A few years ago my husband was laid off. His employers, apparently sorry for what they had done, offered him a different job, but it would require a difficult move. Nevertheless, we foresaw many blessings, including continued employment.
After moving, however, we discovered that the job was no longer available. No one had a reasonable explanation. The only thing we knew was that we were in a new place, out of work, and nearly out of money because we had paid our debts before moving and had spent the last of our savings in making the move.
My husband tried every way possible to find a full-time job. In the meantime he did minor jobs, and I did handicraft work, which provided us just enough to support ourselves after paying our tithes to the Lord. We were frugal in everything, but it was not easy paying school expenses, buying food and clothing, and finding money my husband needed to go out and look for work.
We wept much, but we never quit trusting that the Lord would bless us. And we gave thanks for the blessings we already had: daughters who were healthy and faithful, a united marriage, and supportive relatives and ward members.

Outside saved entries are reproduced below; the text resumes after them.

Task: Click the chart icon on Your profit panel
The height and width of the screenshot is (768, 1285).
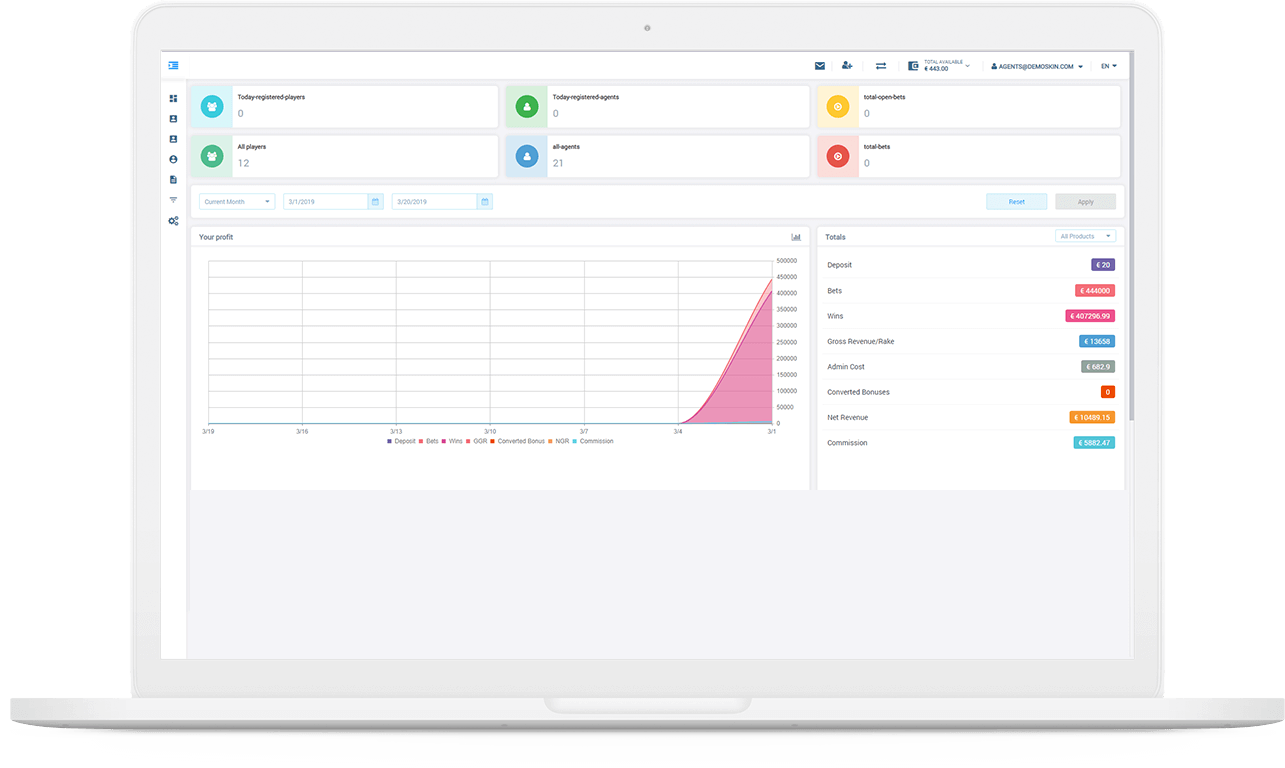Action: click(x=796, y=236)
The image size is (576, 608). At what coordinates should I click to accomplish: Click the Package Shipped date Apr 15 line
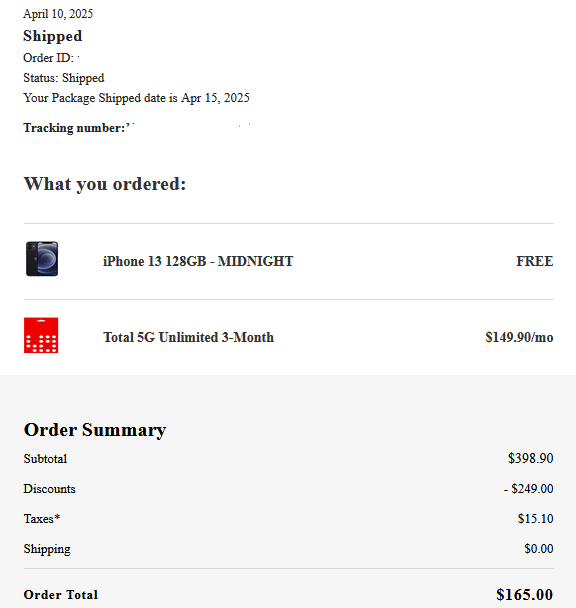coord(136,98)
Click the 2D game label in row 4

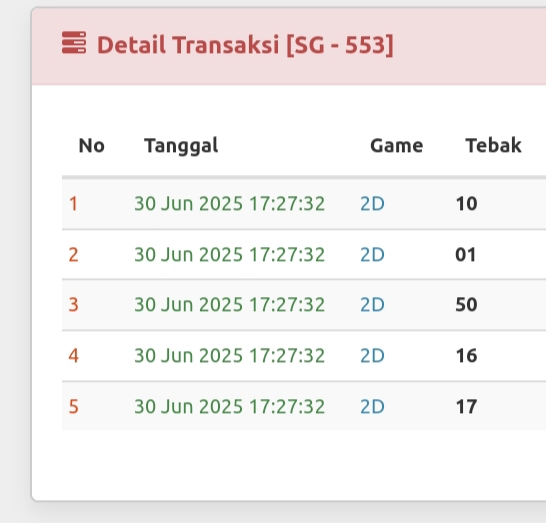372,356

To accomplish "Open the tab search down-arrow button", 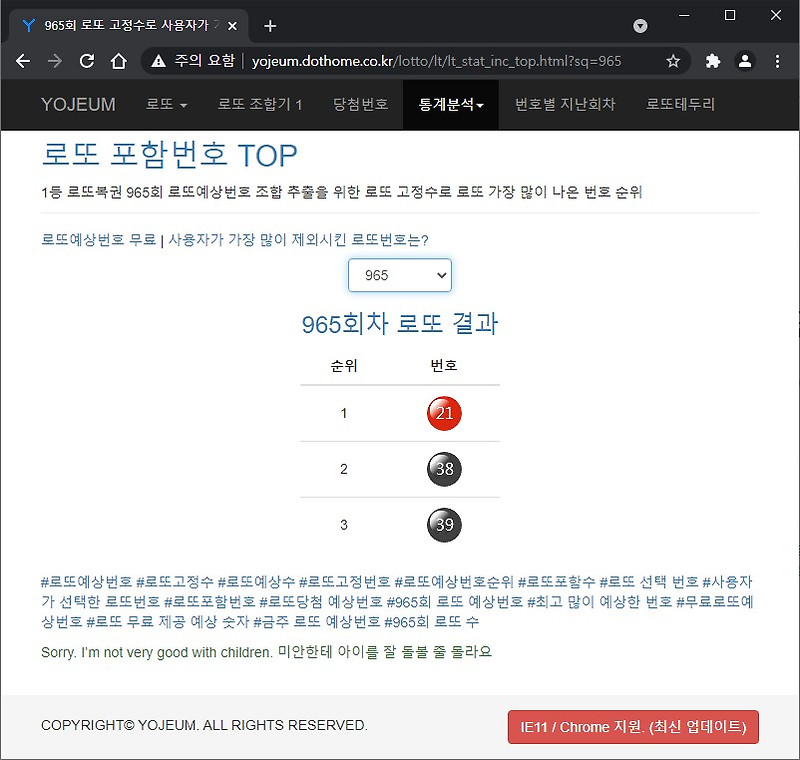I will pos(640,26).

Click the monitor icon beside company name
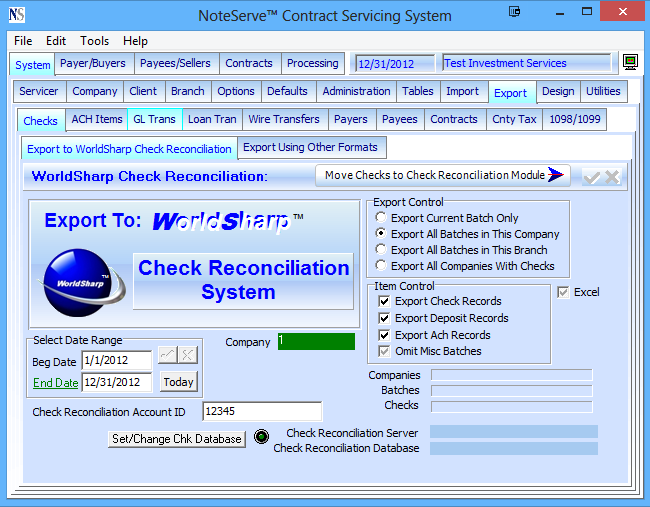coord(630,63)
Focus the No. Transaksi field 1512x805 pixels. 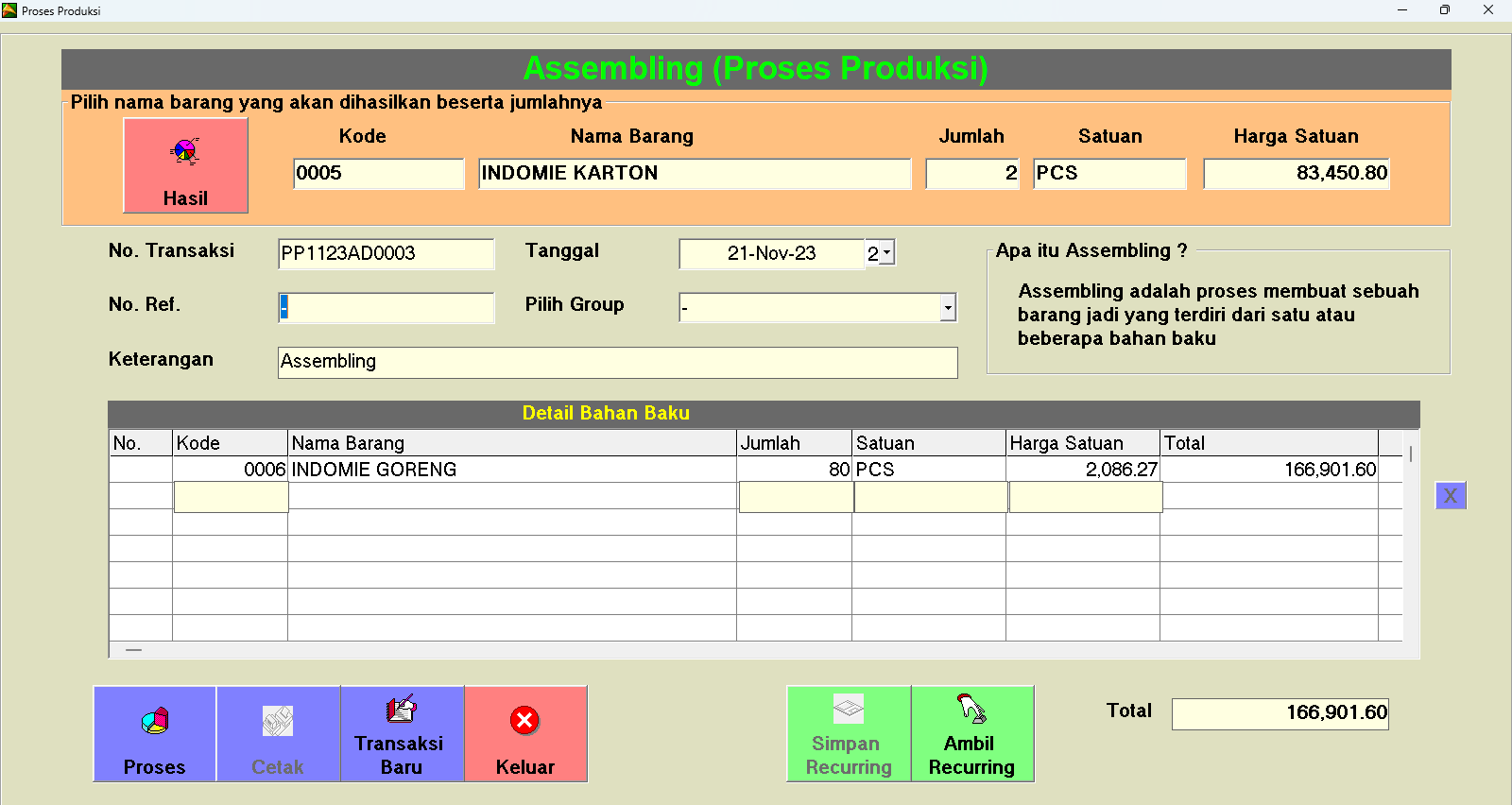click(x=387, y=253)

Many friends who were not members of the Church asked us, “If you are in such need, why do you still pay tithing?” The answer was always the same: because the Lord has commanded it, and we do not want to rob God (see Malachi 3:8–9).
We always knew that if we were obedient, the Lord would bless us—perhaps not in the way we had hoped but certainly with what He considered best for our family. We never used our financial problems as an excuse to quit serving the Lord; in fact, our desire to serve Him increased.
Today my husband has a job that helps us make headway against the debts we acquired while he was out of work. It will still be a long time before we can relax financially, but we know that if we “bring … all the tithes into the storehouse,” God will open the windows of heaven “and pour [us] out a blessing, that there shall not be room enough to receive it” (Malachi 3:10).